**PROBLEM**
Repeat the data below exactly. Include each line.

═══ TASK MATERIAL

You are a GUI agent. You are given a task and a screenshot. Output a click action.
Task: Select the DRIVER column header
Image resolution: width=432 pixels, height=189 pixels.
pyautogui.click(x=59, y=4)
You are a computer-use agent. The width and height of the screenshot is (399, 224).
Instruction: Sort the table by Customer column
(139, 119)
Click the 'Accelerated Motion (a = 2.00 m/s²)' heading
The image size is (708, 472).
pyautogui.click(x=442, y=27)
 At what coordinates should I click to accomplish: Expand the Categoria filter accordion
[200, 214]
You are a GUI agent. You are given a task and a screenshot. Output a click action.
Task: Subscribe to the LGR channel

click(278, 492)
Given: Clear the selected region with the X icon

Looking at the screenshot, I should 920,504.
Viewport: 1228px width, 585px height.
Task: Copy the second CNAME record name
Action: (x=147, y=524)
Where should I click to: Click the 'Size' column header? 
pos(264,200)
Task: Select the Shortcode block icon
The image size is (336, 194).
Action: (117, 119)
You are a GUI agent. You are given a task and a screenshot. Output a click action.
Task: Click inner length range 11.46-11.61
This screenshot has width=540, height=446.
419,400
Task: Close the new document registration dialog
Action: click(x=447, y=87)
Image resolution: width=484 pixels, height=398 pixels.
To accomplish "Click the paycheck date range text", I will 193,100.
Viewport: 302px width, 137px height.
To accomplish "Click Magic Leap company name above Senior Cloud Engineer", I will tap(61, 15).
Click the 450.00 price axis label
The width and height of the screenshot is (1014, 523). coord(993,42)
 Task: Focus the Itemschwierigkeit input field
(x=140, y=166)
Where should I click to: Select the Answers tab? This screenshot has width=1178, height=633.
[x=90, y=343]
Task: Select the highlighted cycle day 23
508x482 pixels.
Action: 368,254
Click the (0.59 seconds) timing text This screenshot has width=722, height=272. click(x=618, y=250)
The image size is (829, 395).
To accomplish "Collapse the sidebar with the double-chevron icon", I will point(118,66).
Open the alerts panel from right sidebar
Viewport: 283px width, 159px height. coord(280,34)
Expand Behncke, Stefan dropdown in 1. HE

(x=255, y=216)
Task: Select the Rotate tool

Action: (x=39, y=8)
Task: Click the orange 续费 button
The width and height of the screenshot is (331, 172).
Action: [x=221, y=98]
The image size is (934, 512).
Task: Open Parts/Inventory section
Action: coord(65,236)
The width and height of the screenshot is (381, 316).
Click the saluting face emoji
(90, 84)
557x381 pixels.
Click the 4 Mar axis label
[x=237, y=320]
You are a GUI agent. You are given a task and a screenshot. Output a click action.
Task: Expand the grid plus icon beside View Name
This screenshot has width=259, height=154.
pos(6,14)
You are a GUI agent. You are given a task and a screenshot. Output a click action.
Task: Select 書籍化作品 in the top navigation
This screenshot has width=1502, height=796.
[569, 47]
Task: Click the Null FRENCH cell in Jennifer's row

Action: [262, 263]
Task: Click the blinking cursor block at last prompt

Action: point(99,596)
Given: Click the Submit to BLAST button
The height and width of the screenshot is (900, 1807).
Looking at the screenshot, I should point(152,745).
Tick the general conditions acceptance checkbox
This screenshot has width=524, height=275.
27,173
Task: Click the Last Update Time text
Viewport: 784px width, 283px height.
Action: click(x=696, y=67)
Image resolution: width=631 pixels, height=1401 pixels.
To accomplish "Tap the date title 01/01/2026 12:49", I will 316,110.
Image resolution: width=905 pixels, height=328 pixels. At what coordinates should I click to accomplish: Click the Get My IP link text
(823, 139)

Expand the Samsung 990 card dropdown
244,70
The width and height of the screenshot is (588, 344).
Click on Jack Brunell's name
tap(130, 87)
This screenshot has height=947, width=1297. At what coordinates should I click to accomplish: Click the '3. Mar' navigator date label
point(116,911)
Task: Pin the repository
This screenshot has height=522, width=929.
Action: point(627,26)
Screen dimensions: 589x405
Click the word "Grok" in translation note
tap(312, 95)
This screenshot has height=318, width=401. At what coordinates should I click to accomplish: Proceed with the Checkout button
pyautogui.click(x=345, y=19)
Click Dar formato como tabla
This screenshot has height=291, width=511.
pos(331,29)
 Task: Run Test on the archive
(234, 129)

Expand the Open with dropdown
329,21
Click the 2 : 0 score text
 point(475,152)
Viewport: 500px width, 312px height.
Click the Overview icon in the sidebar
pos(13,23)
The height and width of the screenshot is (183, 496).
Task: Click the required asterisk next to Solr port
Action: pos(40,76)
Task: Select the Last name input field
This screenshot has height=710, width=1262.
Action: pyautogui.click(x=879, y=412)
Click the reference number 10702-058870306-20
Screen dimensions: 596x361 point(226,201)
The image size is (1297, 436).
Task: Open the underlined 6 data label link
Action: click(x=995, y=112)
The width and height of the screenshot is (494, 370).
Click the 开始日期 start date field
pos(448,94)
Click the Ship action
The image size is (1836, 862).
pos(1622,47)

══════

**WORKED SOLUTION**
You are a GUI agent. You are given a task and a screenshot. Output a click action.
Task: Select the DRIVER column header
Image resolution: width=432 pixels, height=189 pixels.
pyautogui.click(x=59, y=4)
You are a computer-use agent. The width and height of the screenshot is (399, 224).
Instruction: Sort the table by Customer column
(139, 119)
Click the 'Accelerated Motion (a = 2.00 m/s²)' heading
The image size is (708, 472).
pyautogui.click(x=442, y=27)
 At what coordinates should I click to accomplish: Expand the Categoria filter accordion
[200, 214]
You are a GUI agent. You are given a task and a screenshot. Output a click action.
Task: Subscribe to the LGR channel

click(278, 492)
Given: Clear the selected region with the X icon

Looking at the screenshot, I should 920,504.
Viewport: 1228px width, 585px height.
Task: Copy the second CNAME record name
Action: (x=147, y=524)
Where should I click to: Click the 'Size' column header? 
pos(264,200)
Task: Select the Shortcode block icon
The image size is (336, 194).
Action: (117, 119)
You are a GUI agent. You are given a task and a screenshot. Output a click action.
Task: Click inner length range 11.46-11.61
This screenshot has width=540, height=446.
419,400
Task: Close the new document registration dialog
Action: click(x=447, y=87)
Image resolution: width=484 pixels, height=398 pixels.
To accomplish "Click the paycheck date range text", I will 193,100.
Viewport: 302px width, 137px height.
To accomplish "Click Magic Leap company name above Senior Cloud Engineer", I will tap(61, 15).
Click the 450.00 price axis label
The width and height of the screenshot is (1014, 523). coord(993,42)
 Task: Focus the Itemschwierigkeit input field
(x=140, y=166)
Where should I click to: Select the Answers tab? This screenshot has width=1178, height=633.
[x=90, y=343]
Task: Select the highlighted cycle day 23
508x482 pixels.
Action: 368,254
Click the (0.59 seconds) timing text This screenshot has width=722, height=272. click(x=618, y=250)
The image size is (829, 395).
To accomplish "Collapse the sidebar with the double-chevron icon", I will point(118,66).
Open the alerts panel from right sidebar
Viewport: 283px width, 159px height. coord(280,34)
Expand Behncke, Stefan dropdown in 1. HE

(x=255, y=216)
Task: Select the Rotate tool

Action: (x=39, y=8)
Task: Click the orange 续费 button
The width and height of the screenshot is (331, 172).
Action: [x=221, y=98]
The image size is (934, 512).
Task: Open Parts/Inventory section
Action: coord(65,236)
The width and height of the screenshot is (381, 316).
Click the saluting face emoji
(90, 84)
557x381 pixels.
Click the 4 Mar axis label
[x=237, y=320]
You are a GUI agent. You are given a task and a screenshot. Output a click action.
Task: Expand the grid plus icon beside View Name
This screenshot has width=259, height=154.
pos(6,14)
You are a GUI agent. You are given a task and a screenshot. Output a click action.
Task: Select 書籍化作品 in the top navigation
This screenshot has width=1502, height=796.
[569, 47]
Task: Click the Null FRENCH cell in Jennifer's row

Action: [262, 263]
Task: Click the blinking cursor block at last prompt

Action: point(99,596)
Given: Click the Submit to BLAST button
The height and width of the screenshot is (900, 1807).
Looking at the screenshot, I should point(152,745).
Tick the general conditions acceptance checkbox
This screenshot has width=524, height=275.
27,173
Task: Click the Last Update Time text
Viewport: 784px width, 283px height.
Action: click(x=696, y=67)
Image resolution: width=631 pixels, height=1401 pixels.
To accomplish "Tap the date title 01/01/2026 12:49", I will 316,110.
Image resolution: width=905 pixels, height=328 pixels. At what coordinates should I click to accomplish: Click the Get My IP link text
(823, 139)

Expand the Samsung 990 card dropdown
244,70
The width and height of the screenshot is (588, 344).
Click on Jack Brunell's name
tap(130, 87)
This screenshot has height=947, width=1297. At what coordinates should I click to accomplish: Click the '3. Mar' navigator date label
point(116,911)
Task: Pin the repository
This screenshot has height=522, width=929.
Action: point(627,26)
Screen dimensions: 589x405
Click the word "Grok" in translation note
tap(312, 95)
This screenshot has height=318, width=401. At what coordinates should I click to accomplish: Proceed with the Checkout button
pyautogui.click(x=345, y=19)
Click Dar formato como tabla
This screenshot has height=291, width=511.
pos(331,29)
 Task: Run Test on the archive
(234, 129)

Expand the Open with dropdown
329,21
Click the 2 : 0 score text
 point(475,152)
Viewport: 500px width, 312px height.
Click the Overview icon in the sidebar
pos(13,23)
The height and width of the screenshot is (183, 496).
Task: Click the required asterisk next to Solr port
Action: pos(40,76)
Task: Select the Last name input field
This screenshot has height=710, width=1262.
Action: pyautogui.click(x=879, y=412)
Click the reference number 10702-058870306-20
Screen dimensions: 596x361 point(226,201)
The image size is (1297, 436).
Task: Open the underlined 6 data label link
Action: click(x=995, y=112)
The width and height of the screenshot is (494, 370).
Click the 开始日期 start date field
pos(448,94)
Click the Ship action
The image size is (1836, 862).
pos(1622,47)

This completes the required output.